- **Exercise**
Write out the listing below as a JSON list of strings, one string per line and blank lines left out, from its first line through the line that contains "pos(21,299)".

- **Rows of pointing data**
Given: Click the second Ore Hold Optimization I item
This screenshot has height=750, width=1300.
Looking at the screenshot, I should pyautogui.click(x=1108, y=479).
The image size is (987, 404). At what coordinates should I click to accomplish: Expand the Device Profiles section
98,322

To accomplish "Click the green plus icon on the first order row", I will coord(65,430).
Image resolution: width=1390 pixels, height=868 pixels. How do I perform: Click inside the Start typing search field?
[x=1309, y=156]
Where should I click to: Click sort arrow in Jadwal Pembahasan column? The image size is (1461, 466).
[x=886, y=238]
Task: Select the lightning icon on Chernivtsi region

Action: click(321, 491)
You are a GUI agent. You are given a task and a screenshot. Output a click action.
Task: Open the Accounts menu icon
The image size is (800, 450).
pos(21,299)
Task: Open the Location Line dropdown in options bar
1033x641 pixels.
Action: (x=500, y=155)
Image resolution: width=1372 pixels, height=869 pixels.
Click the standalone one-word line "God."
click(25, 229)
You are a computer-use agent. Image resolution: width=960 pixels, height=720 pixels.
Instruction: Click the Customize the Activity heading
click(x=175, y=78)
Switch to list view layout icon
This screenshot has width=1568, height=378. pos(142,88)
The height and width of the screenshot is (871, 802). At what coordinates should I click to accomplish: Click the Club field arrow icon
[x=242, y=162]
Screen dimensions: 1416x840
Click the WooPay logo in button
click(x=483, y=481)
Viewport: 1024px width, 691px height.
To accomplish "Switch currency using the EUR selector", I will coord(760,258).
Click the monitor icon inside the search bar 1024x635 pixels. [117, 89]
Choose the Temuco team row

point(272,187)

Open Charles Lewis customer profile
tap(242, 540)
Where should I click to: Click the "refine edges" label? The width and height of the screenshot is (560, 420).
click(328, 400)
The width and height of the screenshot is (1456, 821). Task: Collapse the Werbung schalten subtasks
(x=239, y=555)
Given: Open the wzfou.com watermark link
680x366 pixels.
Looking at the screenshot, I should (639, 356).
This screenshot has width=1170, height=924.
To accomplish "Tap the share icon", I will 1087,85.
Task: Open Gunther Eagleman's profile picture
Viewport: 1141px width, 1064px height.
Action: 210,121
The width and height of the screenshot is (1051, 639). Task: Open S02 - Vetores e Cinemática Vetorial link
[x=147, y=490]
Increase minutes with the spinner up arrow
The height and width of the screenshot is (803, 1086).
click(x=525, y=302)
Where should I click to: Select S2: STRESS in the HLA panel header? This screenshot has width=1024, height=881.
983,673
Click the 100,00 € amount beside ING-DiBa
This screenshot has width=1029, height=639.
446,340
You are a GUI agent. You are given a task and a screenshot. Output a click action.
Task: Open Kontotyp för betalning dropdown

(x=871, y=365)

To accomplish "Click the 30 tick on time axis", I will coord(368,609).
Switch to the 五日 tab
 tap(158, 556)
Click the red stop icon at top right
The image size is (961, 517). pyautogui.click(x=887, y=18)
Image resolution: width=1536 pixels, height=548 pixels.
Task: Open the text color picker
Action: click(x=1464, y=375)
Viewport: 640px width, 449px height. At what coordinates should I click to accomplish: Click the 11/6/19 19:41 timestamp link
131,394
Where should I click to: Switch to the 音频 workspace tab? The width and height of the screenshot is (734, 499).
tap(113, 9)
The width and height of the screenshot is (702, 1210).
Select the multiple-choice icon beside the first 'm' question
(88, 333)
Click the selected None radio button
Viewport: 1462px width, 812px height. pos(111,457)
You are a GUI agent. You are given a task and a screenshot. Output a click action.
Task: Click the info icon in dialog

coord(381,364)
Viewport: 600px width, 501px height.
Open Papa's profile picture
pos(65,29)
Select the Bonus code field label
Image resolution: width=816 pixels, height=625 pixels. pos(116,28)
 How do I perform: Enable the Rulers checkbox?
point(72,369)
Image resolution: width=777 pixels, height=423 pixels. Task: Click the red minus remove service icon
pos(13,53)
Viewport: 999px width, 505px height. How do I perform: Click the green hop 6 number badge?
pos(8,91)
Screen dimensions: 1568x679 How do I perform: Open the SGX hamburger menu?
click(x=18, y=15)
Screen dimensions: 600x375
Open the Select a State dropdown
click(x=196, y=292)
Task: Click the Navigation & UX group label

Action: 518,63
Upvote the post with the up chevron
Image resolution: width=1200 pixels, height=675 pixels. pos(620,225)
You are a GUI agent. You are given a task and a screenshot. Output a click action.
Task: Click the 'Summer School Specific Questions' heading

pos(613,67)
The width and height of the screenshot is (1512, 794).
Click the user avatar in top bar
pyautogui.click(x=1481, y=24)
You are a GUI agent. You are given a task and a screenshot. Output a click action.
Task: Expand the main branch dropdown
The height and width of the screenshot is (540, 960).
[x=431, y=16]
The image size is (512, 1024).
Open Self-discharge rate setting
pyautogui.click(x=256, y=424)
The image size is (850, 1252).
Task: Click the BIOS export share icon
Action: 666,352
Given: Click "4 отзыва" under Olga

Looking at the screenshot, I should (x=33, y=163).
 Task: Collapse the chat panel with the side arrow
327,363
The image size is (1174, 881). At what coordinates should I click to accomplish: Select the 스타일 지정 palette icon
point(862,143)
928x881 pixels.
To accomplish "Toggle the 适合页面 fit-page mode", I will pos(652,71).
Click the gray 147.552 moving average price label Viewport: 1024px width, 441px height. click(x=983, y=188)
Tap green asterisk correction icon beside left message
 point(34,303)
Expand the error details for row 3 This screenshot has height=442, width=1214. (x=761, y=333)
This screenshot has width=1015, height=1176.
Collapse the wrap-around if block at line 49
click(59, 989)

- **Solution below**
[
  "Given: Click the second Ore Hold Optimization I item",
  "This screenshot has height=750, width=1300.",
  "Looking at the screenshot, I should pyautogui.click(x=1108, y=479).",
  "The image size is (987, 404). At what coordinates should I click to accomplish: Expand the Device Profiles section",
  "98,322",
  "To accomplish \"Click the green plus icon on the first order row\", I will coord(65,430).",
  "Image resolution: width=1390 pixels, height=868 pixels. How do I perform: Click inside the Start typing search field?",
  "[x=1309, y=156]",
  "Where should I click to: Click sort arrow in Jadwal Pembahasan column? The image size is (1461, 466).",
  "[x=886, y=238]",
  "Task: Select the lightning icon on Chernivtsi region",
  "Action: click(321, 491)",
  "You are a GUI agent. You are given a task and a screenshot. Output a click action.",
  "Task: Open the Accounts menu icon",
  "The image size is (800, 450).",
  "pos(21,299)"
]